Every entry needs to appear again exactly as written below.
====== RECORDS FOR THIS EXERCISE
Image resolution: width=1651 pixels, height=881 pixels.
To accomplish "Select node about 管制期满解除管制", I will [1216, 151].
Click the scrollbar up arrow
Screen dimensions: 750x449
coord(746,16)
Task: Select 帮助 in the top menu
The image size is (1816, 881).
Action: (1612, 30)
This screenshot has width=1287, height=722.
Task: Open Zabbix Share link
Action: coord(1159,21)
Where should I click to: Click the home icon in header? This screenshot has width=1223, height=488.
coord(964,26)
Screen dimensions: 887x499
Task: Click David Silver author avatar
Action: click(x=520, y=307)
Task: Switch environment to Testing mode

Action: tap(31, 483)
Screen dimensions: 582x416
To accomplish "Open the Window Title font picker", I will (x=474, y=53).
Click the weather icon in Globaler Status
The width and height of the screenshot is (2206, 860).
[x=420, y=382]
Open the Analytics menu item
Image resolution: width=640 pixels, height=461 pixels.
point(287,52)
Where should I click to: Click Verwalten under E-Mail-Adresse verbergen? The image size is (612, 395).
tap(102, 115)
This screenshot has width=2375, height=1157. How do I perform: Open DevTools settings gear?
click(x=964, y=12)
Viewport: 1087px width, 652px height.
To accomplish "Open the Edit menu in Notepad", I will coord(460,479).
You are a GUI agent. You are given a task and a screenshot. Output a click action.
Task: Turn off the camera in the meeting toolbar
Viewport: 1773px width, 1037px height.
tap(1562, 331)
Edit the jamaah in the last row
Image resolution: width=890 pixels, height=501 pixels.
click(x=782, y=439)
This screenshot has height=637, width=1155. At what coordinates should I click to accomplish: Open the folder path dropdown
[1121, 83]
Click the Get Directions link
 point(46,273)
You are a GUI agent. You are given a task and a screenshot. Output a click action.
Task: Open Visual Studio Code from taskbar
============
> FINISHED EXERCISE:
Image resolution: width=1651 pixels, height=881 pixels.
To accomplish "Select node about 管制期满解除管制", I will [1216, 151].
Click the scrollbar up arrow
Screen dimensions: 750x449
coord(746,16)
Task: Select 帮助 in the top menu
The image size is (1816, 881).
Action: (1612, 30)
This screenshot has width=1287, height=722.
Task: Open Zabbix Share link
Action: coord(1159,21)
Where should I click to: Click the home icon in header? This screenshot has width=1223, height=488.
coord(964,26)
Screen dimensions: 887x499
Task: Click David Silver author avatar
Action: click(x=520, y=307)
Task: Switch environment to Testing mode

Action: tap(31, 483)
Screen dimensions: 582x416
To accomplish "Open the Window Title font picker", I will (x=474, y=53).
Click the weather icon in Globaler Status
The width and height of the screenshot is (2206, 860).
[x=420, y=382]
Open the Analytics menu item
Image resolution: width=640 pixels, height=461 pixels.
point(287,52)
Where should I click to: Click Verwalten under E-Mail-Adresse verbergen? The image size is (612, 395).
tap(102, 115)
This screenshot has width=2375, height=1157. How do I perform: Open DevTools settings gear?
click(x=964, y=12)
Viewport: 1087px width, 652px height.
To accomplish "Open the Edit menu in Notepad", I will coord(460,479).
You are a GUI agent. You are given a task and a screenshot. Output a click action.
Task: Turn off the camera in the meeting toolbar
Viewport: 1773px width, 1037px height.
tap(1562, 331)
Edit the jamaah in the last row
Image resolution: width=890 pixels, height=501 pixels.
click(x=782, y=439)
This screenshot has height=637, width=1155. At what coordinates should I click to accomplish: Open the folder path dropdown
[1121, 83]
Click the Get Directions link
 point(46,273)
You are a GUI agent. You are given a task and a screenshot. Output a click action.
Task: Open Visual Studio Code from taskbar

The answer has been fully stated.